Women who attended Vassar may not have such a guarantee. The Vassar photos were the subject of a dialogue between Naomi Wolf and Dick Cavett on the 1992 New York Times editorial pages. Wolf recalls Cavett's speech at her Yale commencement in which he mentioned the Vassar posture pictures: "When I was an undergraduate, there were no women. The women went to Vassar. At Vassar, they had nude photographs taken of the women in gym class to check their posture. One year the photos were stolen and turned up for sale in New Haven's red-light district. The photos found no buyers!" As Wolf argues, women's accomplishments are constantly reduced in importance through jokes such as Cavett's. Even though Sheldon did not use the women's pictures for somatotypes, they have still had long-term effects on women, both direct and indirect.
Despite mild embarrassment and a somewhat amused recollection of their na´vetÚ, most alums probably were not too scarred by posing for these photographs. However, the implications of Sheldon's research are, in the age of The Bell Curve, all too apparent.

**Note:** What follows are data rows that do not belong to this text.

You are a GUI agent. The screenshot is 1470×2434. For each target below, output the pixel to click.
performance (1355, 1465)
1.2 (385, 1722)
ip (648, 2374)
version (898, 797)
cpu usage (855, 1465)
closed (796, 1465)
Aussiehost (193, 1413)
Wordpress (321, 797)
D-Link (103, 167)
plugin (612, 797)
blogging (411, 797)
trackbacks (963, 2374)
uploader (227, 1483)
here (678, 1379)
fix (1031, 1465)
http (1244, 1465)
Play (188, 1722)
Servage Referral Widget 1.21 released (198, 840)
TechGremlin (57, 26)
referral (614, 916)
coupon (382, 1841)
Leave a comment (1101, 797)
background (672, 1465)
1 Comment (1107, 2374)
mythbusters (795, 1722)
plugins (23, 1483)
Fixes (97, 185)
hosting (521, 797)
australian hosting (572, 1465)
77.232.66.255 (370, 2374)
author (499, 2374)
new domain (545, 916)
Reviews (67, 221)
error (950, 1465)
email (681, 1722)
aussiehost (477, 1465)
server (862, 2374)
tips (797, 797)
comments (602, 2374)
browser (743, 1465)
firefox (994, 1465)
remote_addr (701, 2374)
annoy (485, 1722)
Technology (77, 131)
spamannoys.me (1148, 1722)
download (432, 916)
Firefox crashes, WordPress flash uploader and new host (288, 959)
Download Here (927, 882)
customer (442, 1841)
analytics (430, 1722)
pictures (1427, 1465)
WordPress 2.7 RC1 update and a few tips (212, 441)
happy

It is disturbing, to say the least, that these at-best illogical claims that body type determines a person's level of success in life were believed by a large portion of the academic community. Certainly, racists would love to justify their oppression of completely capable human beings on a biological basis. Even today, we should not underestimate the utilization of biological claims to oppress what the majority deems as "other." It is indeed fortunate that these photographs directly affected only a few generations of college students and juvenile delinquents, and not an entire race of Americans.